Bien souvent, les dossiers présentés sont difficiles. La participation d'un professionnel du droit est donc toujours appréciable. Elle constitue une garantie non négligeable à la fois d'impartialité et de plus grande neutralité. C'est la raison pour laquelle j'ai déposé un amendement sur ce sujet sur l'article 28 bis A.
En outre, le fait de faire passer toute exclusion temporaire de fonction devant le conseil de discipline engendrera une lourdeur administrative superflue, notamment pour des exclusions temporaires de fonction de trois jours.
Ces mesures, qui visent à calquer le régime disciplinaire de la fonction publique territoriale sur celui de la fonction publique de l'État, ne constitueront pas un progrès pour nos collectivités.
Parmi les 36 780 communes, certaines sont petites, voire très petites. Elles ne peuvent offrir l'ensemble des services dont les maires et les conseillers municipaux ont besoin.
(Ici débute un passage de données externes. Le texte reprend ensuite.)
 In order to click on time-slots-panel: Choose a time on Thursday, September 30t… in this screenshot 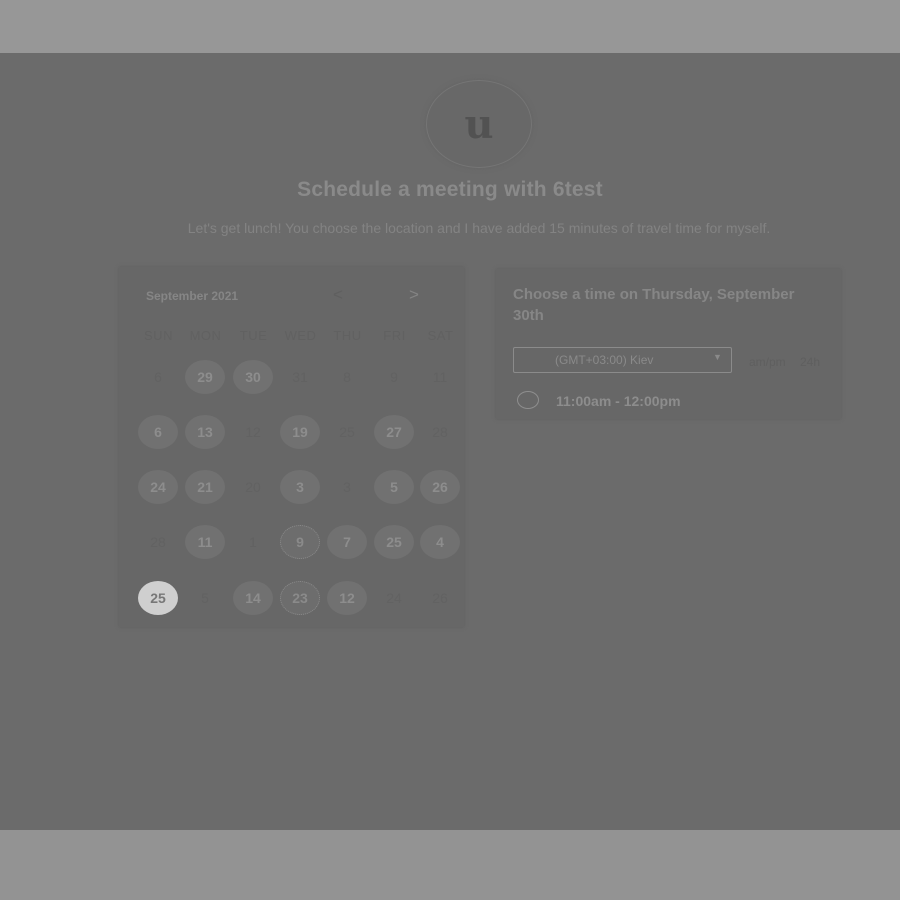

Dépourvues de logistique administrative, elles sont, plus que n'importe quelle autre collectivité, confrontées à de nombreux problèmes.
Ainsi les maires sont-ils soumis à une contrainte administrative excessive, source pour eux non seulement de découragement, mais aussi de renoncement. Il est important, comme vous l'avez fait avec cette initiative exemplaire, monsieur le ministre, de donner à nos collectivités plus de souplesse et une meilleure lisibilité.
Le bon sens et le pragmatisme doivent l'emporter, afin de conférer à notre système de gestion des ressources humaines la souplesse dont il a besoin. En effet, de nombreuses petites communes ne peuvent assurer une carrière complète à leurs agents. Il faut dès à présent faciliter les passerelles entre les métiers et les différentes collectivités, pour donner tout son sens au service de l'intérêt général.
Élus locaux et agents territoriaux, nous travaillons tous main dans la main pour atteindre ce si bel objectif au service du développement de nos territoires. Comme l'a si bien traduit le poète Gérard de Nerval : « L'expérience de chacun est le trésor de tous. »
J'ajouterai enfin que nous apprécions tous le réalisme qu'apportent à notre débat l'expérience et les grandes compétences de notre rapporteur, Mme Jacqueline Gourault.